→ **Written tasks**
A: Translate this sentence from the forum thread on bank tech jobs into Spanish: "I plan to swing back through there again before I retire."
B: Reproduce the passage from the forum thread on bank tech jobs, starting at "There may be" and ending at "massive pay cut.".

→ **Selection**
## Begin

On my second day I was given access to the full catalog of AWS. So yes they're
all in on the cloud. ML use was visible too. That's not a lie. They have
GitHub enterprise and an "open source" culture has grown up around a few
projects there that are like internal open source. These projects are not
governed by any department but lots of people contribute.

I plan to swing back through there again before I retire. It was fun.

------
shanwang
Agree.

Teams like strats or any quantitive developer roles may not be good either.
There may be some interesting jobs in systems require ultra low latency if you
get to build them from scratch or rewrite them.

It shouldn't come as a surprise, the bank interviews are way easier than
interviews with google/facebook.

The sad reality is, in London there are very few employers pay as much as the
financial service sector, if you can't get into google/facebook, and don't
want to migrate to another country, you either work for a financial service
company, or take a massive pay cut.

------
madmulita
I work for a banking group. Top 3 private bank in my country, top 3 in HQ's
country.

I couldn't agree more, even though I believe that "...Technologists are second
class citizens in banks..." is an understatement.

## End

→ **Source material**
## Begin

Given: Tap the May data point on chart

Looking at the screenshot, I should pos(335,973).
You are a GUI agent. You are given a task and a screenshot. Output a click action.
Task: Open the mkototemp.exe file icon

## End

→ **Task answers**
A: Planeo volver a pasar por allí antes de jubilarme.

B:
There may be some interesting jobs in systems require ultra low latency if you
get to build them from scratch or rewrite them.

It shouldn't come as a surprise, the bank interviews are way easier than
interviews with google/facebook.

The sad reality is, in London there are very few employers pay as much as the
financial service sector, if you can't get into google/facebook, and don't
want to migrate to another country, you either work for a financial service
company, or take a massive pay cut.